Simplifying HAART: the Role of Two-Drug Therapy

Abstract

Since 1996, triple-drug combinations consisting of two nucleoside/nucleotide reverse transcriptase inhibitors (NRTIs) plus either a ritonavir-boosted protease inhibitor, a non-nucleoside reverse transcriptase inhibitor or recently, an integrase inhibitor have been considered the standard of care for treatment of HIV-infected individuals. As patients’ life expectancy has increased, an increasing rate of comorbidities has been reported. Cumulative toxicity and cost have become an important concern motivating new research exploring alternative antiretroviral treatment strategies. In different clinical trials, NRTI-sparing regimens have been explored in order to preserve effectiveness while reducing toxicity and potential costs.
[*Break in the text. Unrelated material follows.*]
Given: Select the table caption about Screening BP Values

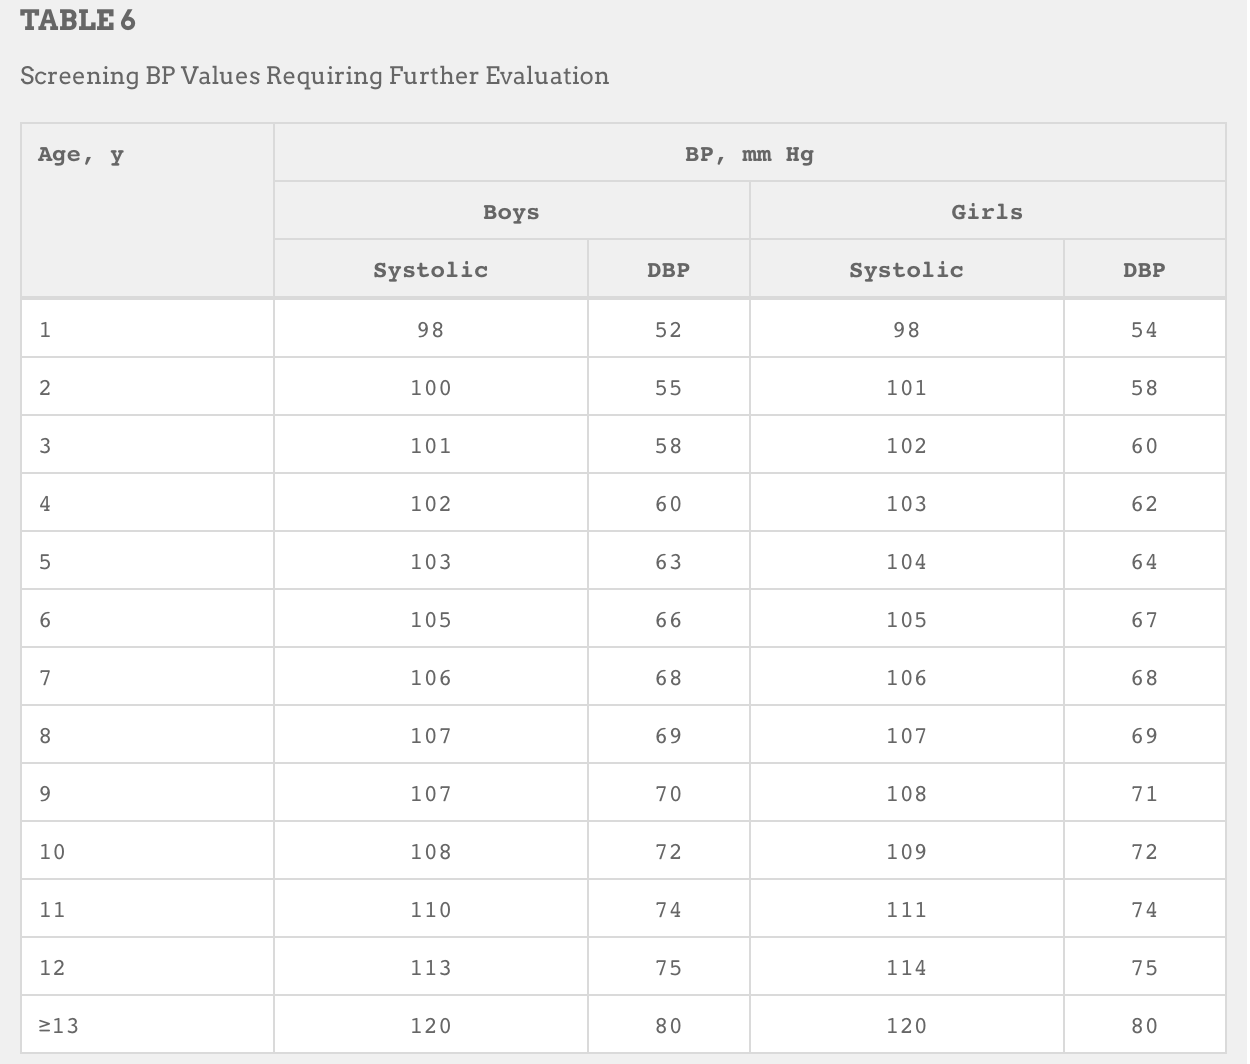Looking at the screenshot, I should click(x=315, y=76).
However, to date, class-sparing regimens have shown lower effectiveness than standard triple-drug therapy regimens in antiretroviral-naive patients. On the other hand, the use of dual therapy without certain nucleosides, such as tenofovir or zidovudine, was explored in the GARDEL trial consisting of the use of ritonavir-boosted lopinavir and lamivudine. This is the only large trial showing non-inferiority of dual therapy at 48 and 96 weeks compared to triple therapy. The improved potency, tolerability and durability, and fewer reported toxicities, of newer drugs with a higher resistance barrier paved the way for the evaluation of other class-sparing strategies, including monotherapy and dual therapies that are being applied as initial therapy or as a switch strategy in patients virologically suppressed on triple-drug regimens. The aim of the dual strategy is to achieve and maintain viral suppression, improve immunologic recovery, minimize short- and long-term adverse effects, and thereby improve adherence and potentially reduce costs.